About Keith Haring
Keith Haring (1958-1990) was born in Reading PA and raised in Kutztown, PA. Haring developed a love for drawing at a very early age. In 1978 he moved to NYC and enrolled in the School of Visual Arts. In New York Haring found a thriving alternative art community that was developing outside the gallery and museum system, in the downtown streets, the subways and spaces in clubs and former dance halls. Here he became friends with fellow artist Jean Michel Basquiat, as well as performance artists and graffiti writers that comprised the burgeoning art scene of the late 70’s. Haring was swept up in the energy and spirit of New York City’s art community and began to organize and participate in exhibitions.

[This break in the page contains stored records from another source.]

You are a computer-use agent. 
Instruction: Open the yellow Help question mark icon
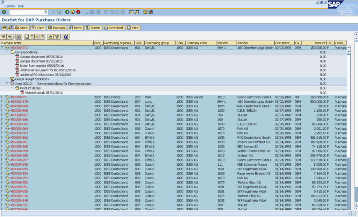pos(145,12)
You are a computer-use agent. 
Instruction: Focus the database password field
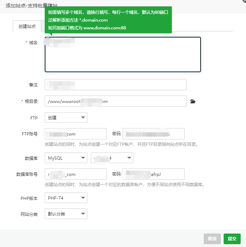pos(153,174)
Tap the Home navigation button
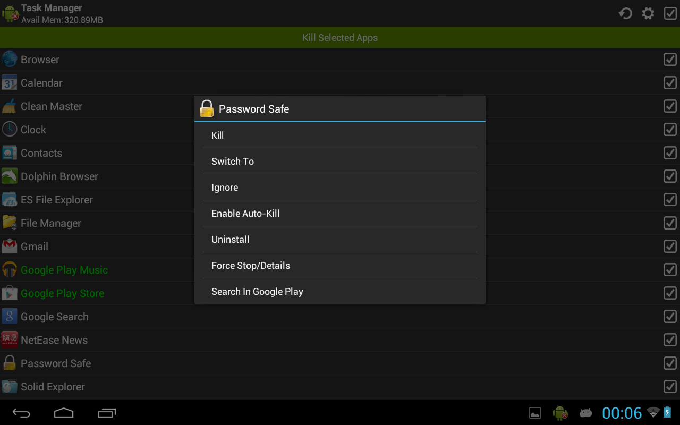The image size is (680, 425). [64, 412]
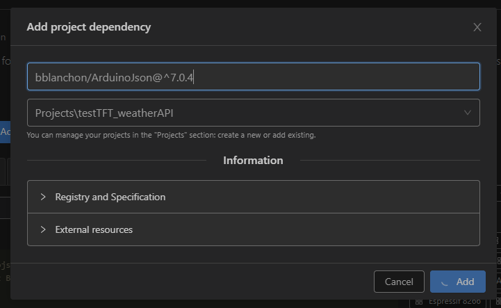Expand Registry and Specification chevron arrow
The height and width of the screenshot is (308, 501).
pos(43,197)
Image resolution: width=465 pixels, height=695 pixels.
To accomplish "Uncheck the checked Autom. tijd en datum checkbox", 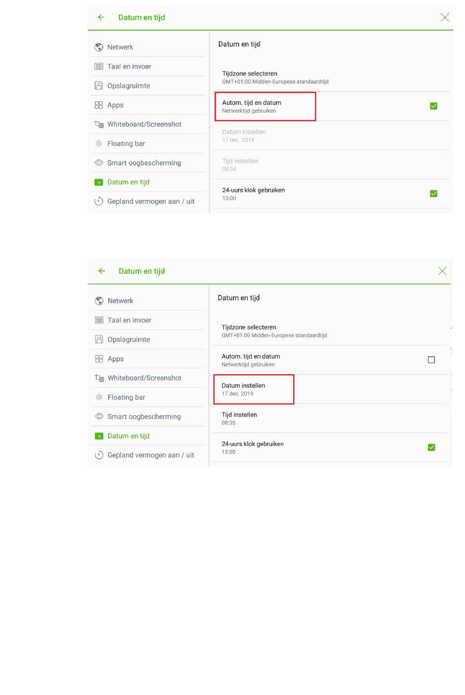I will click(434, 106).
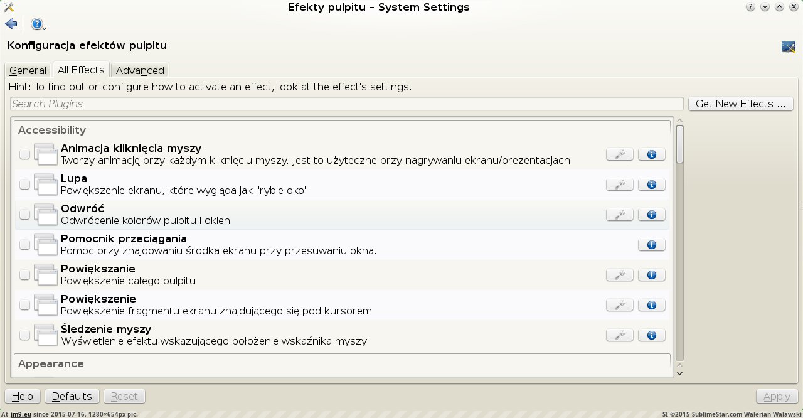
Task: Open settings wrench for Animacja kliknięcia myszy
Action: tap(619, 154)
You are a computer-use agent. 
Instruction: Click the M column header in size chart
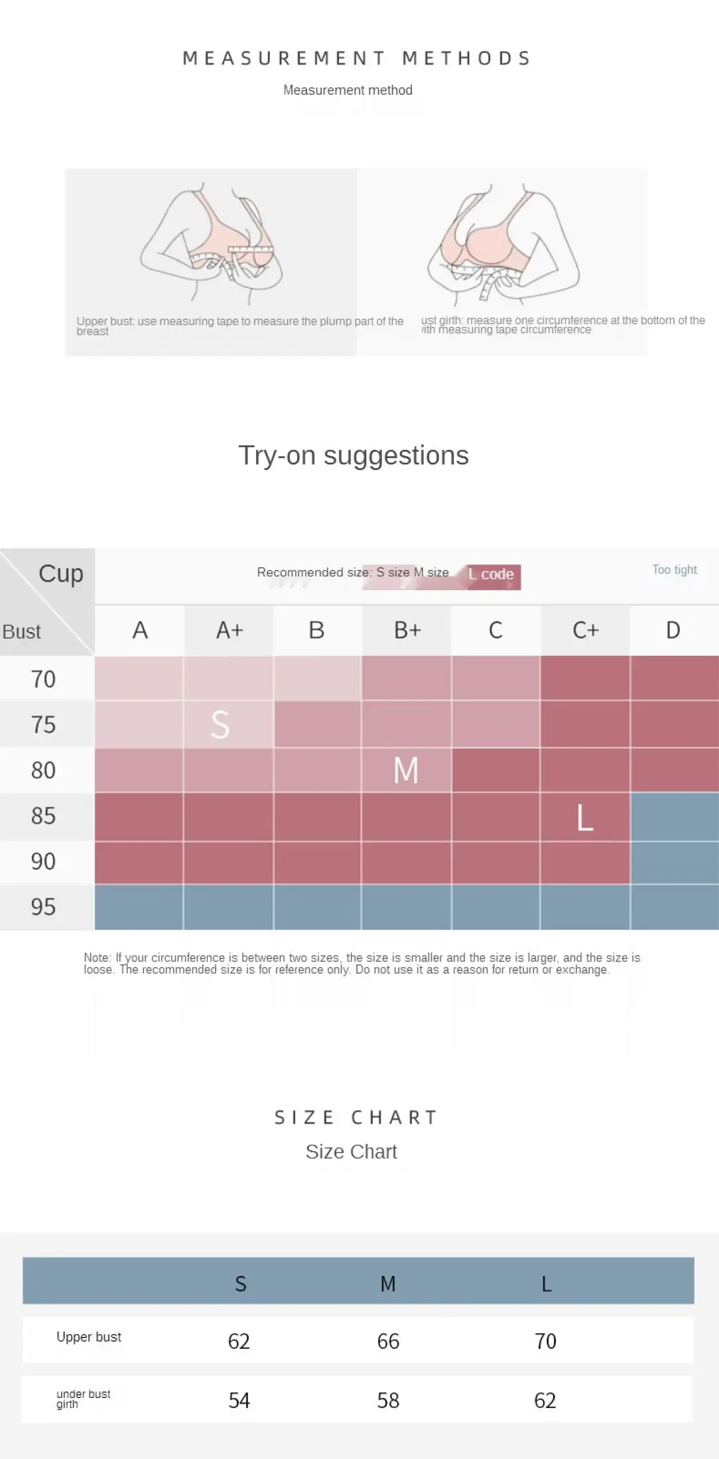[x=388, y=1284]
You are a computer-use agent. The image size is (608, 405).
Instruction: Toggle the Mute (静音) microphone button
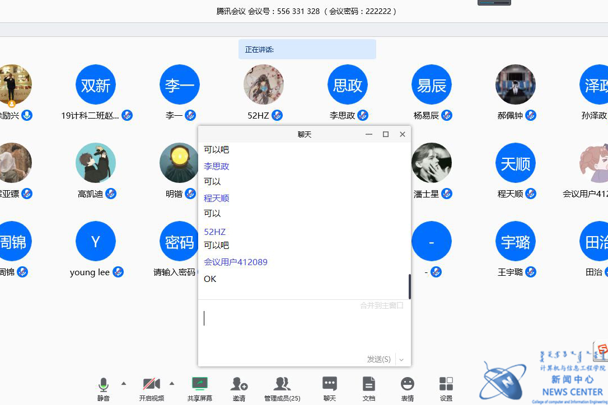point(104,384)
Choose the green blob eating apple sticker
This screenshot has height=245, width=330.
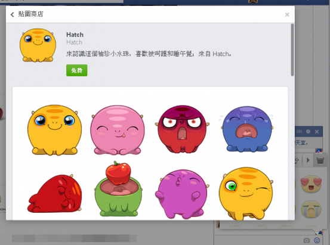point(119,189)
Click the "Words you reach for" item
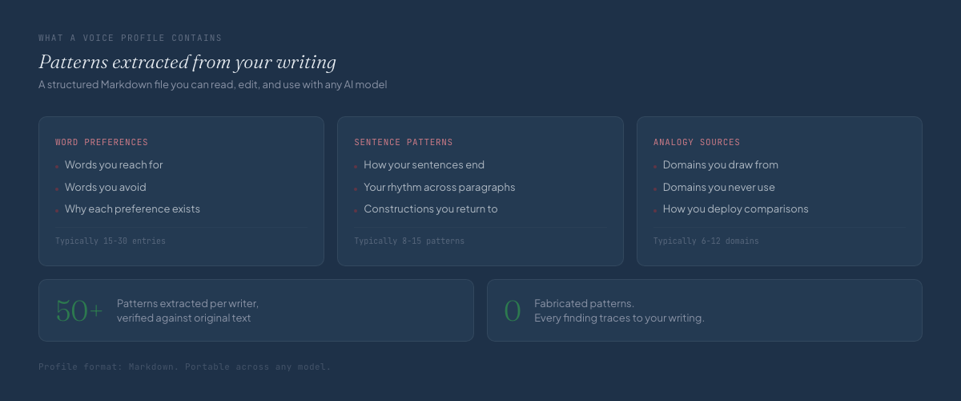This screenshot has height=401, width=961. (x=114, y=165)
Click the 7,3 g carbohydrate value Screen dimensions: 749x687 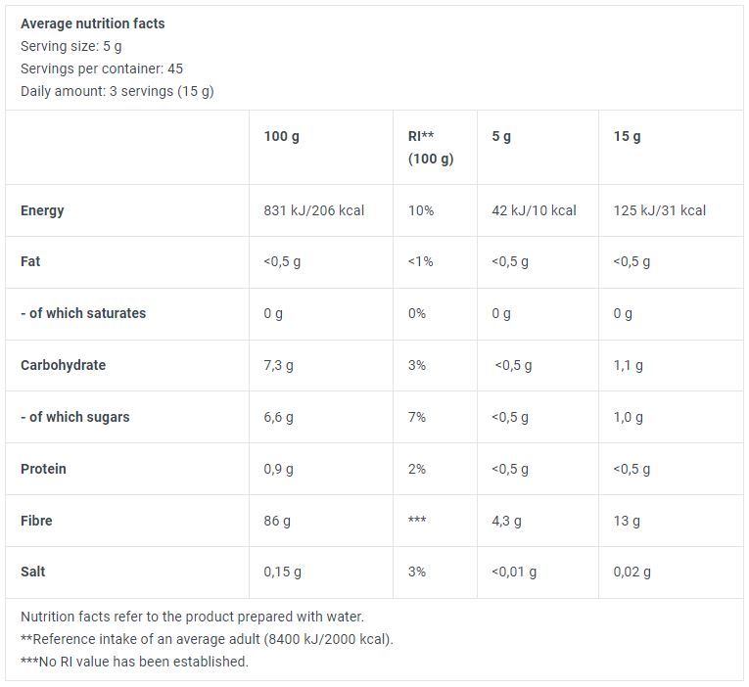coord(278,365)
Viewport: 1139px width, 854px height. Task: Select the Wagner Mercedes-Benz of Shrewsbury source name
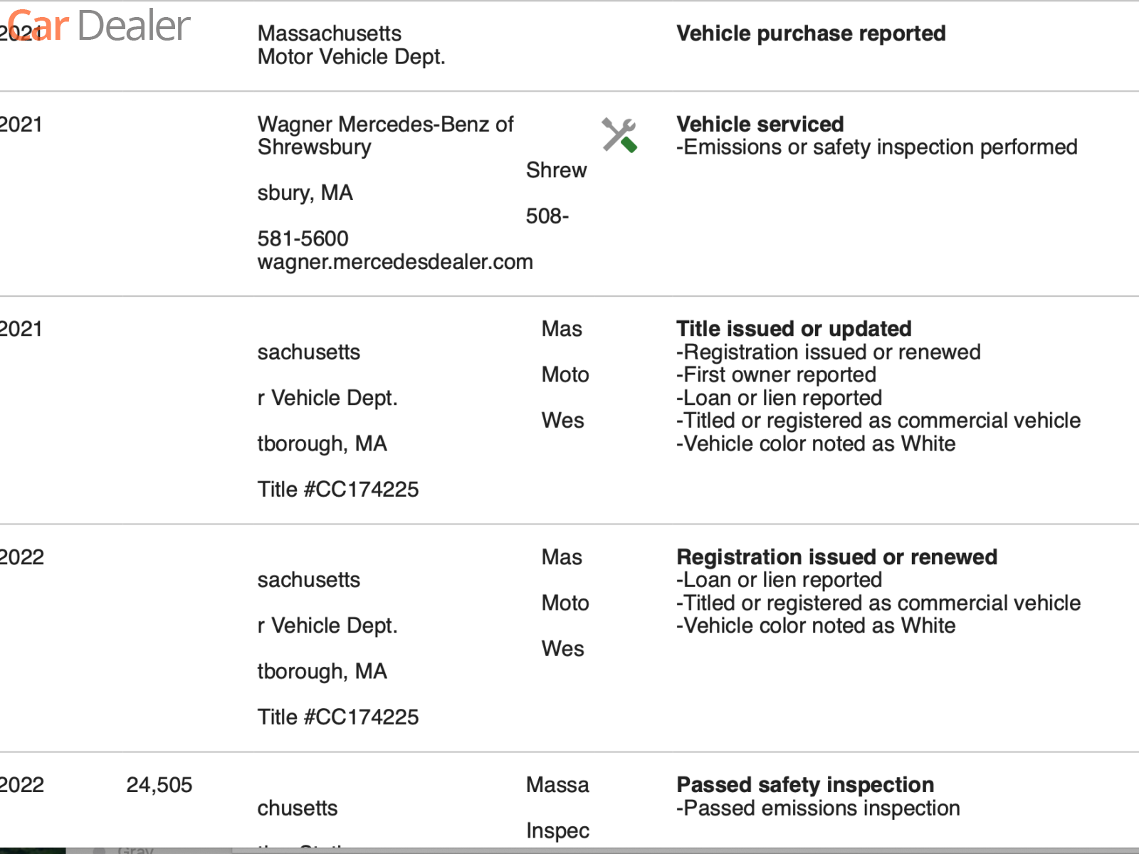tap(385, 135)
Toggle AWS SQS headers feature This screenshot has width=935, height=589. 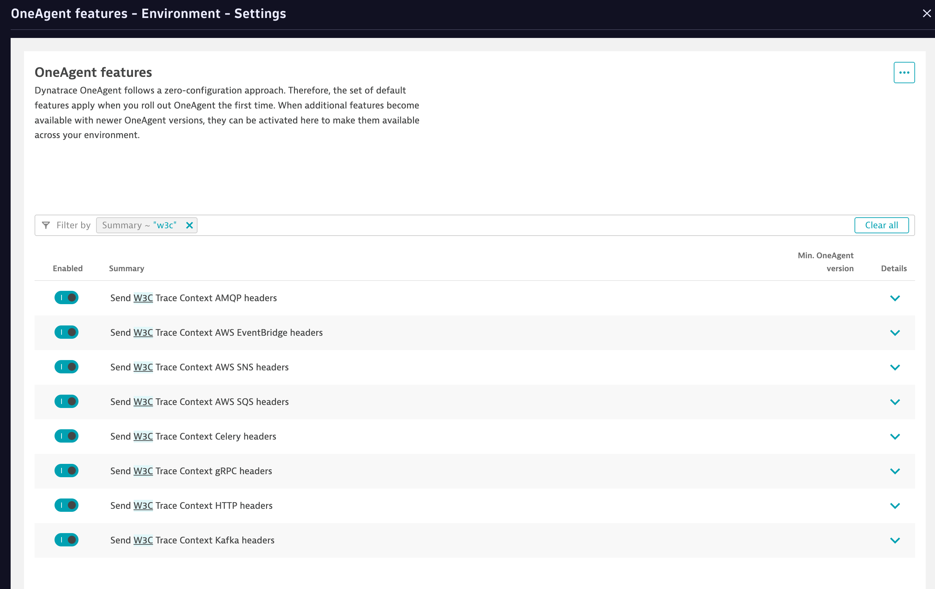[x=66, y=401]
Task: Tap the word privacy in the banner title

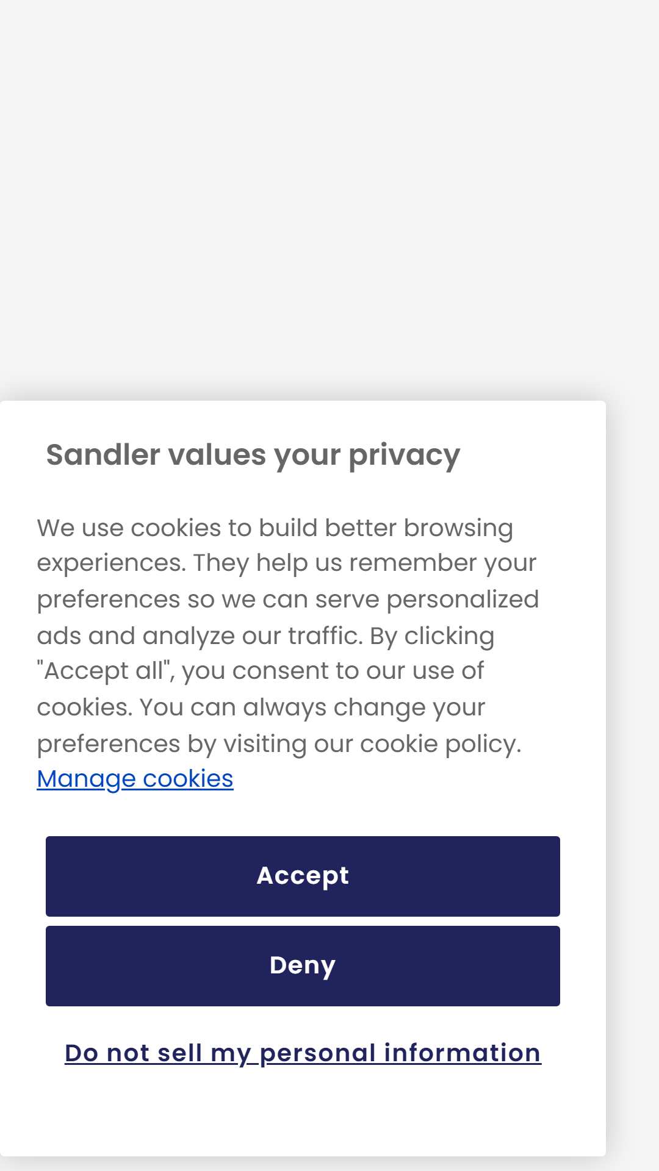Action: click(404, 455)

Haring was inspired by the public nature of the Christo’s installations, in particular Running Fence, and by Andy Warhol’s unique fusion of art and life. Haring decided to devote his career to creating a truly public art. Between 1980-1985, Haring produced hundreds of public drawings in rapid rhythmic lines, sometimes creating as many as 40 subway drawings in one day. These images became familiar to NY commuters, who would often stop to chat with the artist when they encountered him at work. Between 1980-1989, Haring achieved international acclaim and participated in many group and solo exhibitions. Haring devoted much of his time to public works, which often carried social messages many of which were created for charities, hospitals and children’s day care centers.
Since his death in 1990, Haring has been the subject of several international retrospectives.
The work of Keith Haring can be seen today in the exhibitions and collections of major museums around the world.